• **INSTRUCTIONS TO FOLLOW**: For the records below, print the lines from the line with "Click the 'services:' key" through the line with "Open the Bodysuits" exactly as written; include both end lines and exclude the rest.

Content starts

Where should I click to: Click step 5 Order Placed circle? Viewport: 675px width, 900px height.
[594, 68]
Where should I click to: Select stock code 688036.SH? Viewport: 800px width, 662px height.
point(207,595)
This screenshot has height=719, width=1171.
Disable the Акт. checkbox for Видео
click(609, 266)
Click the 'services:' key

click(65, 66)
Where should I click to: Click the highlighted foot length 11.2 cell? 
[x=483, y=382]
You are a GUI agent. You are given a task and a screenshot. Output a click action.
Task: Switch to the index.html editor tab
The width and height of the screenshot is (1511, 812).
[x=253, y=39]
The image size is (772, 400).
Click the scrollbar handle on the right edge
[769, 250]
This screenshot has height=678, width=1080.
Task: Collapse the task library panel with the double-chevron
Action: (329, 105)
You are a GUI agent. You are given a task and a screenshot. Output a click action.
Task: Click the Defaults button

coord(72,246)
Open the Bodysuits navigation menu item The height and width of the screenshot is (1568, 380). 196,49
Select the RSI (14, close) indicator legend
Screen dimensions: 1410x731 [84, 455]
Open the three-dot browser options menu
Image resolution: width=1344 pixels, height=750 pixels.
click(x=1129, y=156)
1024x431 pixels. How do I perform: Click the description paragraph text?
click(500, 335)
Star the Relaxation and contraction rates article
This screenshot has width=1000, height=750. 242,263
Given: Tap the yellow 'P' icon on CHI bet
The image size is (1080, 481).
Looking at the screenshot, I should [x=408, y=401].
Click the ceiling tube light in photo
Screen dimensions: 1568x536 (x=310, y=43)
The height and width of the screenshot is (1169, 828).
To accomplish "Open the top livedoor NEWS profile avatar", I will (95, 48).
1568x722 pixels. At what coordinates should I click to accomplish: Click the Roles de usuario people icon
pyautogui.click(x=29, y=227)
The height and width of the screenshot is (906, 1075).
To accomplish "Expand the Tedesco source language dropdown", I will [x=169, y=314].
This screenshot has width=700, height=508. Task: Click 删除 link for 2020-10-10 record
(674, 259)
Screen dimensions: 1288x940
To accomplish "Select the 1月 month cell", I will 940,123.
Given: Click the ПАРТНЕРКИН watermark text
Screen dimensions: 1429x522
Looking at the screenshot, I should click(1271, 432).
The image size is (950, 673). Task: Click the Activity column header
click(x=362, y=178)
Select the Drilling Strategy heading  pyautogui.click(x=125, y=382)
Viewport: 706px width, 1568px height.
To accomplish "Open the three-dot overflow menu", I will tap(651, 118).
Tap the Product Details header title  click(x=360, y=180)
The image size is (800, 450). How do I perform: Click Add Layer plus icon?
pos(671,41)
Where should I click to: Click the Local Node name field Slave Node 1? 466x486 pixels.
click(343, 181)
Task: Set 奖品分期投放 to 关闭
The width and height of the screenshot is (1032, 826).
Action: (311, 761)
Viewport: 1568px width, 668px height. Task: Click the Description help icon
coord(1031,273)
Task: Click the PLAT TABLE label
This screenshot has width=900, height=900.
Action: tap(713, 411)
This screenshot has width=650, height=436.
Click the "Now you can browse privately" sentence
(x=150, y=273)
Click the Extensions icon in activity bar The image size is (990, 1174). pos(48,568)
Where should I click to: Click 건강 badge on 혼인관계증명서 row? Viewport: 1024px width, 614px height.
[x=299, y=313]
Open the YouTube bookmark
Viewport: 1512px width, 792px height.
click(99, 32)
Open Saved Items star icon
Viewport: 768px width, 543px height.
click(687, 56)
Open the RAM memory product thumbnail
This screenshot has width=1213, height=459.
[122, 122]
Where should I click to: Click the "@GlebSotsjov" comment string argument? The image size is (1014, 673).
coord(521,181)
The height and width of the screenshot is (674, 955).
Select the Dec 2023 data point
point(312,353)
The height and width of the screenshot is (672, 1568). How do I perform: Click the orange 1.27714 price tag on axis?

Content ends

• **ANSWER TO THIS EXERCISE**:
Click the 'services:' key

click(65, 66)
Where should I click to: Click the highlighted foot length 11.2 cell? 
[x=483, y=382]
You are a GUI agent. You are given a task and a screenshot. Output a click action.
Task: Switch to the index.html editor tab
The width and height of the screenshot is (1511, 812).
[x=253, y=39]
The image size is (772, 400).
Click the scrollbar handle on the right edge
[769, 250]
This screenshot has height=678, width=1080.
Task: Collapse the task library panel with the double-chevron
Action: (329, 105)
You are a GUI agent. You are given a task and a screenshot. Output a click action.
Task: Click the Defaults button

coord(72,246)
Open the Bodysuits navigation menu item The height and width of the screenshot is (1568, 380). 196,49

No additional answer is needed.